If you prefer Python, you can use OpenAI’s Python library. In a separate window from the running vLLM server, start Jupyter Lab. Paste the following commands into the terminal to install the required components.
python3 -m venv venv
source venv/bin/activate
pip install openai jupyter
jupyter lab --allow-root
Use a browser feature in your development environment, such as Cursor or VS Code’s simple browser, to access the Jupyter Lab interface locally. Once it is running, create and open a new Jupyter Notebook. In the first code cell, paste the following Python code.
from openai import OpenAI
# Set OpenAI's API key and API base to use vLLM's API server.
openai_api_key = "EMPTY"
openai_api_base = "http://localhost:8000/v1"
client = OpenAI(
api_key=openai_api_key,
base_url=openai_api_base,
)
chat_response = client.chat.completions.create(
model="openai/gpt-oss-120b",
messages=[
{"role": "system", "content": "You are a helpful assistant."},
{"role": "user", "content": "Tell me a joke."},
]
)
print("Chat response:", chat_response)
If everything is working correctly, you should receive output similar to this:
Chat response: ChatCompletion(id='chatcmpl-b600ce13dfd041a4a934ebe7826c8a44', choices=[Choice(finish_reason='stop', index=0, logprobs=None, message=ChatCompletionMessage(content='analysisThe user wants a joke. Provide a joke. Should be appropriate. Simple.assistantfinalWhy don’t scientists trust atoms?\n\nBecause they **make up** everything!', refusal=None, role='assistant', annotations=None, audio=None, function_call=None, tool_calls=[], reasoning_content=None), stop_reason=None)], created=1762543674, model='openai/gpt-oss-120b', object='chat.completion', service_tier=None, system_fingerprint=None, usage=CompletionUsage(completion_tokens=41, prompt_tokens=85, total_tokens=126, completion_tokens_details=None, prompt_tokens_details=None), prompt_logprobs=None, kv_transfer_params=None)

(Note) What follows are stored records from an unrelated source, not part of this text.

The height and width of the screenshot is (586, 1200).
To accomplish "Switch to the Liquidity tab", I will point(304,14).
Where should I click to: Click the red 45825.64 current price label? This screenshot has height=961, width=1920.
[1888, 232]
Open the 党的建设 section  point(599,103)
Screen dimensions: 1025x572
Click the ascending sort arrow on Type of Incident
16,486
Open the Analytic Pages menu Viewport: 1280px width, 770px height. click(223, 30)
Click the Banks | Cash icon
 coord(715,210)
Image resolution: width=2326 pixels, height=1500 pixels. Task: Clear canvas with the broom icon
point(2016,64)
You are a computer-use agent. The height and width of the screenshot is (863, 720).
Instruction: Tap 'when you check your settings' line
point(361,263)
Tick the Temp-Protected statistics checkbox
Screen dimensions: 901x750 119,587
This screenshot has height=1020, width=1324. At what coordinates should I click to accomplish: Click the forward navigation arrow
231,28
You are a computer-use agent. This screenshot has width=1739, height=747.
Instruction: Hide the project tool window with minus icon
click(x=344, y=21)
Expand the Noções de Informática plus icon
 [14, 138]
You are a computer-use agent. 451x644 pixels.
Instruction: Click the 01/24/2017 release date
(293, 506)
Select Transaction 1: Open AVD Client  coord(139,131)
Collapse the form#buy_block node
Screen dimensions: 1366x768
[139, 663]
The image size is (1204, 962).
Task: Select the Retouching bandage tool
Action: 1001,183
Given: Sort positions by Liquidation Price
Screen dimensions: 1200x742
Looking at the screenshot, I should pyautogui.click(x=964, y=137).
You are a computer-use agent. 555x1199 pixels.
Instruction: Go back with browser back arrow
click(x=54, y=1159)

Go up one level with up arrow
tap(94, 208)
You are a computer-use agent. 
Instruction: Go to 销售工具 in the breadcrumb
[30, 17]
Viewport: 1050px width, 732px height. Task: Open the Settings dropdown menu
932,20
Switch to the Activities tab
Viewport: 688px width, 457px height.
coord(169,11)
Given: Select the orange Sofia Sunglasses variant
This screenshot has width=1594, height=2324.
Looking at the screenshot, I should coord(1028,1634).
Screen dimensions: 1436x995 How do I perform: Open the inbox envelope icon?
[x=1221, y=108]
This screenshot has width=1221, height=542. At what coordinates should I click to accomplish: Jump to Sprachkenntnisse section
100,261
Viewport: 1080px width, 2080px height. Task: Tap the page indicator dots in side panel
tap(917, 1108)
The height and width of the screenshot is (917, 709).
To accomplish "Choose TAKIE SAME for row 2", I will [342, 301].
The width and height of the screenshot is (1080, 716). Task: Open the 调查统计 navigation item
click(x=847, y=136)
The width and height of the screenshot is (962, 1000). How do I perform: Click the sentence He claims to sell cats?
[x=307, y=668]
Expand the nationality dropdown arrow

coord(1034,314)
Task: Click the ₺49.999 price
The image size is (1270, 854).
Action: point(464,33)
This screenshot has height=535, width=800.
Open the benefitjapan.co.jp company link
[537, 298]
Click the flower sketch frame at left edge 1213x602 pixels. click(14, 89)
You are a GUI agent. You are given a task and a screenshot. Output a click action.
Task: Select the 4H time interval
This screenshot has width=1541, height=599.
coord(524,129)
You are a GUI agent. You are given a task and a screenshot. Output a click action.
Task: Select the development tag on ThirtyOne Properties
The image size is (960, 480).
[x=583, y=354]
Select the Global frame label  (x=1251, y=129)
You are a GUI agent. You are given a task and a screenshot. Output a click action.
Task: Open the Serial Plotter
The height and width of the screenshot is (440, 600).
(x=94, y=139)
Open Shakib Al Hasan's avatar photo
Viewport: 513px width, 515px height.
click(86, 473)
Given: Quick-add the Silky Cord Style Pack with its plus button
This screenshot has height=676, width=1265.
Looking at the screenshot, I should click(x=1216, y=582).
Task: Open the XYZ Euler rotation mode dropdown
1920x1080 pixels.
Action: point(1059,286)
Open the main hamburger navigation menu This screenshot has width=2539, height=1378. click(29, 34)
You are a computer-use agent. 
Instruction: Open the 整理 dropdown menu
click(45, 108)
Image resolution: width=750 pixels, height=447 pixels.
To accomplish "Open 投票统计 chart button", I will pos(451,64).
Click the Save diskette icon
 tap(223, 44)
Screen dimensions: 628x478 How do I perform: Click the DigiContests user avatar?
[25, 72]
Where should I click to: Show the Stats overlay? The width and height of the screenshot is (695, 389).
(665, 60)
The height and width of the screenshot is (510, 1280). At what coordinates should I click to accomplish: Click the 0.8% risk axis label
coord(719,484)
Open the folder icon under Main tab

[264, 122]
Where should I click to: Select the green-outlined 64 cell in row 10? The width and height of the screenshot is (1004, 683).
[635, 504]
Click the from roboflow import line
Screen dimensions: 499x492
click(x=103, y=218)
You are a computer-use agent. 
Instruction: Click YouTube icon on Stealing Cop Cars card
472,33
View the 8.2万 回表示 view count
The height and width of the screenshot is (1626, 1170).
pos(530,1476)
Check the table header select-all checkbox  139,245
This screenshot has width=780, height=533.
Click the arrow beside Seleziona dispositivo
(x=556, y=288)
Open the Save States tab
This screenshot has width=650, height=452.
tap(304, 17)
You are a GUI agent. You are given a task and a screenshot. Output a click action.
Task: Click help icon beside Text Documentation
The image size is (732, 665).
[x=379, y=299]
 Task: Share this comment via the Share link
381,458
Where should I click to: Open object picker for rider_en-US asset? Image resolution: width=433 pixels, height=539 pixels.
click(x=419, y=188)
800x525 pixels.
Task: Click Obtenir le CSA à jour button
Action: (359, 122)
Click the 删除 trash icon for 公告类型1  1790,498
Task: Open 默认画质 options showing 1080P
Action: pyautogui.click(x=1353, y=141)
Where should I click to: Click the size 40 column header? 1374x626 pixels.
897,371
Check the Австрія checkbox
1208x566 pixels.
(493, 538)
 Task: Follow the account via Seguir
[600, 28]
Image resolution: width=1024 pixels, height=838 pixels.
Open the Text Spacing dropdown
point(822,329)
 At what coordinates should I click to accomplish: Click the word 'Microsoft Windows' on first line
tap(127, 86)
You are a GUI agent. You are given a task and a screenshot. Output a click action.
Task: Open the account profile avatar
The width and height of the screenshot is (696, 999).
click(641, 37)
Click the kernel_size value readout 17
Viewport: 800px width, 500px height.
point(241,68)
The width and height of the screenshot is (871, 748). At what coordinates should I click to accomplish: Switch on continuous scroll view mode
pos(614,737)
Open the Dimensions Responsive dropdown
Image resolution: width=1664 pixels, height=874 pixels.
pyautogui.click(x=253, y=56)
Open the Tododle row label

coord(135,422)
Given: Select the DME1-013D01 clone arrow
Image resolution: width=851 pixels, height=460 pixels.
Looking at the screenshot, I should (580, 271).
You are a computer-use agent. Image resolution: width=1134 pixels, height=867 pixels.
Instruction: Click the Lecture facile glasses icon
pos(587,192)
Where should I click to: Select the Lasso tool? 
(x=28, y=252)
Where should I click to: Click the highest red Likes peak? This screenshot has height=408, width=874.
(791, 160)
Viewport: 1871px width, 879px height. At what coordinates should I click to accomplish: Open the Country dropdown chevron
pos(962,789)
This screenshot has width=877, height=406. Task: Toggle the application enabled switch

With this Python-based setup, vLLM interaction can be integrated into many applications and workflows, including custom agents. This approach is as flexible as cURL while also allowing you to use the broader Python ecosystem.
Closing Thoughts
Running vLLM with gpt-oss on AMD MI300X-powered GPU servers is relatively straightforward thanks to the work of the vLLM and ROCm communities. With access to suitable GPU infrastructure, users can launch this powerful model quickly on high-performance hardware.